It pays to embrace inventive controls — just asked Nintendo, Activision, MTV Games, and Electronic Arts. The latter of which did so using a traditional controller even when in 2007 it released Skate, a game that outsold Tony Hawk’s latest by 2 to 1. What’s more, Skate was available on three fewer systems.
The reason for its success is simple: more gratifying controls.
Unlike the once-pioneering Tony Hawk series that relies heavily on button mashing, Skate lets players capture the feeling of skateboarding by executing timed gestures onto dual thumbsticks, with little dependence on buttons. EA calls it “Flickit” controls.
For example. The left stick controls body movement; the right stick controls board kicks. Left and right hand grabs can be performed by the left and right shoulder buttons, respectively. And left and right leg pushes are mapped to corresponding face buttons for forward movement. That’s it.
The result is significantly more rewarding and makes Tony Hawk controls feel like single-tail decks from the 80s. Simply put, landing a trick in Skate feels better than anything you’ll do in Hawk. Ironically, the control innovation was wrought by EA, a game-maker who is often criticized for merely updating its games like Madden NFL.

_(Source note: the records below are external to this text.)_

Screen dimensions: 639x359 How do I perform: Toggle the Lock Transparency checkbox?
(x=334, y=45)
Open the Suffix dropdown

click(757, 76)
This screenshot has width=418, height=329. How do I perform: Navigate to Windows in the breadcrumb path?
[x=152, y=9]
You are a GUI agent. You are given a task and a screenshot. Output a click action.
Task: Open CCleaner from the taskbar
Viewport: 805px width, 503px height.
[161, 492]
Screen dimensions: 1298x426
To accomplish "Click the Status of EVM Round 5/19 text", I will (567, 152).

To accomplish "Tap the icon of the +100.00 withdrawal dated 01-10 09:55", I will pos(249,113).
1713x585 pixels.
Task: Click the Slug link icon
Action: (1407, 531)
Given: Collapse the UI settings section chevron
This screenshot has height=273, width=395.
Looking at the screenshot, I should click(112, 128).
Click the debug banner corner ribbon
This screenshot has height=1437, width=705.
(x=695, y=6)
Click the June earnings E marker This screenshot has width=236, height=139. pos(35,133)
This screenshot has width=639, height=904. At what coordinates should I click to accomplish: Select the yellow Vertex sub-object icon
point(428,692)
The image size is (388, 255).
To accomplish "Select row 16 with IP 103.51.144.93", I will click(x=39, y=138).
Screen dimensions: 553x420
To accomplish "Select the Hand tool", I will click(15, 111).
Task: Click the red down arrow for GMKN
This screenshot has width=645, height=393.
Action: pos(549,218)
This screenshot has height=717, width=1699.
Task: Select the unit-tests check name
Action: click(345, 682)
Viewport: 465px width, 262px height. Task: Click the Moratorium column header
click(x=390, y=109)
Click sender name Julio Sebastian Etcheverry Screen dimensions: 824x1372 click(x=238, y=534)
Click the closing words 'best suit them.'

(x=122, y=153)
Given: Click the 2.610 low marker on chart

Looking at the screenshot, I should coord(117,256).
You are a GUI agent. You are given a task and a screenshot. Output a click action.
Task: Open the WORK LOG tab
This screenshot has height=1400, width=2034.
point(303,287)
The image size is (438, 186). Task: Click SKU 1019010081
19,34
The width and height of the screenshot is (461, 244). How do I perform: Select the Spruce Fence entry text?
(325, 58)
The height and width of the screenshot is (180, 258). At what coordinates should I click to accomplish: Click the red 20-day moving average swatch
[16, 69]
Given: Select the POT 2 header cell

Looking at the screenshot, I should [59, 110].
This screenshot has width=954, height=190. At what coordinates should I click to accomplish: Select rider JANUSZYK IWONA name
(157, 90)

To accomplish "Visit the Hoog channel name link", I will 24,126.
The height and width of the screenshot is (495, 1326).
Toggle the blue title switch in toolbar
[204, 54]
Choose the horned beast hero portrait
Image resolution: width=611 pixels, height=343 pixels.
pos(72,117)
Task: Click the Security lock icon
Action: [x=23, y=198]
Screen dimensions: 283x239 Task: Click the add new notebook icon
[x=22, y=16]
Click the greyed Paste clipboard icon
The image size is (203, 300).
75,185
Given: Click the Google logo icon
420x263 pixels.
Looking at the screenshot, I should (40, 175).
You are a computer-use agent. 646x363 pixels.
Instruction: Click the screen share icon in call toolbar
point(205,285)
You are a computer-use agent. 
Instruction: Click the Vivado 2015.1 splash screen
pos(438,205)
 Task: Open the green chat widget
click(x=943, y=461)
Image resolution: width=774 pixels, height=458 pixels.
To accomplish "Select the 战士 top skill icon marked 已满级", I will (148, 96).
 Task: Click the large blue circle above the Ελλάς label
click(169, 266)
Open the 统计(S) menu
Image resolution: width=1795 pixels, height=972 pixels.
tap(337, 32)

“It tricks your brain into thinking you could actually do it when you’re on a board,” says executive producer Scott Blackwood in an interview with EA. “Just like Guitar Hero, many of the guys playing this game forget that they can’t actually play a guitar. You’re lost in the moment, and it makes you want to skate.”
All of this is done with a standard controller of course — the Xbox 360/PS3 kind that sports 17 depressible buttons. It’s refreshing, almost comical then, to see Skate’s controller map before entering play. It lists just six specific functions, only four of which are needed to perform any trick (excluding the use of opposing limbs, which aren’t required). To put that into perspective, even a 17-year old SNES controller would have leftover buttons.
“[Conventional control schemes] are too artificial,” commented Clive Thompson in a 2007 Wired editorial, which praised Skate’s controls. “Game designers take organic, fluid, physical real-life movements and turn them into random, opaque button combinations… If controllers are too hard for newbies, maybe the solution is for designers to rethink how they’re used…” as Skate has effectively done.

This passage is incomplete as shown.